Without elements of humanity science fiction and fantasy worlds can be cold, bleak places that lack resonance with the humans that look in on them. Nicole Perlman and Toby Whithouse joined Jeff Norton for a lively session about finding our humanity through watching characters in fantastical worlds.
Shows of any kind go through periods of development before ever reaching the screens and it’s often during that period of growth from being pitched to made that a lot of humanity is added. Fringe for instance was a sci-fi show pitched as a ‘case of the week’ procedural but then the greater mythology of the worlds andpeople became the true heart of the drama. Toby says that shows like Doctor Who that dealt with all kinds of worlds and monsters in the early days really led the way for very popular relatable characters in sci-fi and we’re really still travelling on the coat tails of that today. He was lucky that he had the opportunity to write on other people’s shows for a long time and learning how to adapt his tone of writing to that of other writer’s work. A lot of fantasy sci-fi is adaptation.
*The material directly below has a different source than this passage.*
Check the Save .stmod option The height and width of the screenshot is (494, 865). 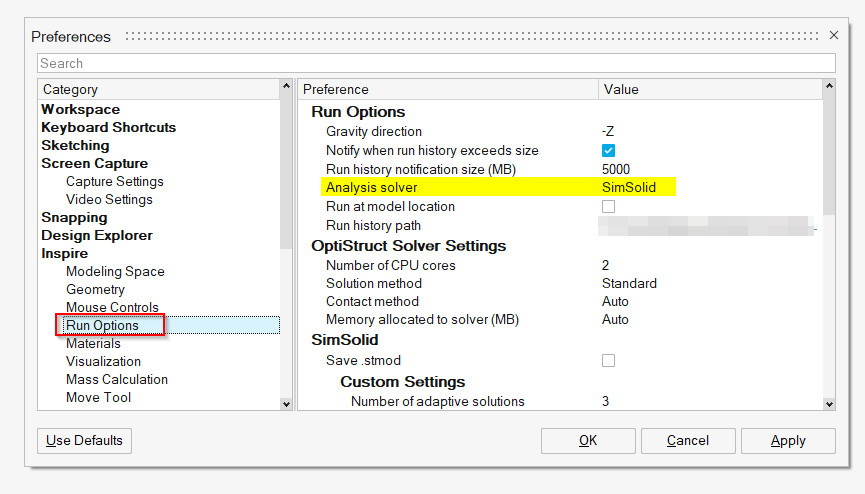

Guardians of the Galaxy was initially developed by Nicole from the Marvel comic books way back when the Dark Knight was popular but before the current explosion of superhero film popularity. She was going against the gritty themed grain of the time when she chose to develop something fun but it turned out to be great. Rocky was a character they went back and forth on including because he was a racoon and they already had a tree and didn’t want it to be too cartoony but he’s a character with great pathos and self-mockery who doesn’t see himself as a racoon at all. The comics themselves had great tone to bring into the screenplay. Toby had Annie (the UK character’s name) in Being Human making tea all the time that she couldn’t drink because she’s a ghost. As a writer it’s not the monsters you worry about pushing too far, it’s the actions, you don’t want to do too much. It’s about being courageous and nuanced.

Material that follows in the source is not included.